PARPs Plus Targeted Therapy
Higano said PARP1 can have an impact on translation of modulators that are related to the androgen receptor (AR), so there may be a synergistic effect between PARP inhibition and AR-targeted therapy.
Investigators tested that hypothesis in a double-blind, randomized, placebo-controlled phase II trial (NCT01972217) at 41 urological oncology sites in 11 countries across Europe and North America. Seventy-one patients with mCRPC were assigned to 300 mg of twice-daily olaparib plus abiraterone and the same number were assigned to placebo plus abiraterone. All patients had previously received docetaxel and were candidates for abiraterone treatment, and all received 1000 mg of once-daily abiraterone and 5 mg of twice-daily prednisone or prednisolone. Fifteen percent of patients had HRR mutations. Median rPFS favored the olaparib arm (13.8 vs 8.2 months; HR, 0.65; 95% CI, 0.44-0.97; P = .034).3 Patients in the experimental arm were more likely to experience grade 3 AEs (54% vs 28%), including anemia (21% vs 0%).
Higano noted that most AEs observed in the study were low grade except for anemia. She added that often these toxicities are tolerable after dose tailoring and become less severe over time, allowing for continued long-term dosing. “Olaparib and abiraterone did seem to be better than placebo and abiraterone,” she said. “This is early news, but it’s interesting nonetheless.”
A Role for Immunotherapy
Recent evidence also suggests that patients with DNA damage repair mutations derive benefit when immunotherapy is added to PARP inhibition, according to findings from a phase I/II study (NCT02484404) of olaparib plus durvalumab (Imfinzi) in 17 men with mCRPC. The median patient age was 66 years (range, 45-79) and all patients had received enzalutamide and/or abiraterone previously.
At a median follow-up of 9.7 months, 9 patients (53%) had a radiographic and/or PSA response, with a median PSA decline of 85%.4 The 12-month rPFS for all patients was 51.5% (95% CI, 25.7%-72.3%).
The median rPFS for patients with DNA damage response (DDR) alterations was 16.1 months (95% CI, 7.8-18.1 months) with a 12-month PFS probability of 83.3% (95% CI, 27.3%-94.5%).
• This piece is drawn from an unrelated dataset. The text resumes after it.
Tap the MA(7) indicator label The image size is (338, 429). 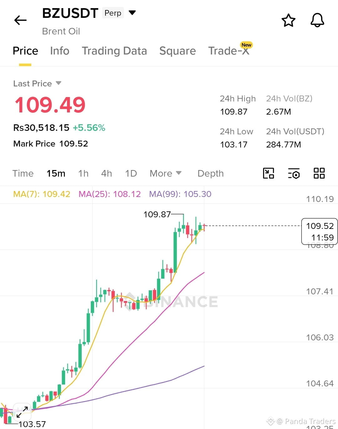click(42, 194)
The 12-month PFS probability for patients without mutations was 36.4% (95% CI, 11.2%-62.7%).
Investigators performed genomic analysis on tumor DNA for 14 patients and germline DNA for all patients. Four responders had germline alterations in DDR genes: 1 with a known deleterious mutation in NBN and 3 with frameshift mutations in BRCA2. The patients with germline BRCA2 indels had somatic deletion of the second allele.
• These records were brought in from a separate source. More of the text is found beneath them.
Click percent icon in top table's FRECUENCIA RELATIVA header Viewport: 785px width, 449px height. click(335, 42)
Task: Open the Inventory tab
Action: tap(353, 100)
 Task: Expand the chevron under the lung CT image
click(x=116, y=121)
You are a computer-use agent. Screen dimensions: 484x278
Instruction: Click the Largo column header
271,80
Anemia (24%) was the most common grade 3/4 TRAE, followed by lymphopenia, infection, and nausea (12% each).
Investigators concluded that olaparib/ durvalumab induced “deep and sustained responses” in patients with mCRPC. Further, they found that the combination affects both innate and adaptive immunity in these patients, and that may account for the prolonged PFS observed in the study. Higano said there are still unanswered questions surrounding PARP inhibitors. The OS benefit also remains unclear in breast and ovarian cancers, where PARP inhibitors also are FDA-approved.
“Certainly, in the prostate world, some retrospective data suggest that patients with DDRs do respond well to traditional therapies like abiraterone, enzalutamide, and even docetaxel,” she said. “Should we use those first? Right now, that’s where most of us are, but it could be that we will find a better time to place these.”
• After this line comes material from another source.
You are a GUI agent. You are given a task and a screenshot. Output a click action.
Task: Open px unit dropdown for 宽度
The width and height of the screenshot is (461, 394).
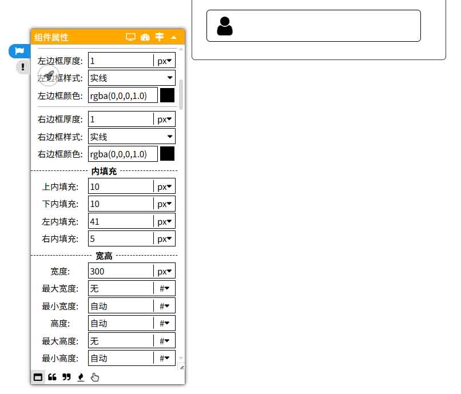click(x=165, y=272)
Furthermore, physicians are not yet sure whether BRCA mutations or other DDR defects will respond best to PARP inhibitors. Higano noted that some studies are exploring ATM mutations as a possible therapeutic target.
Questions surrounding longer-term toxicities also remain unsolved. Although a retrospective study showed that patients assigned to PARP inhibitors were unlikely to develop acute myeloid leukemia or myelodysplastic syndrome, “we’re not done understanding the long-term potential toxicities of PARPs,” Higano said.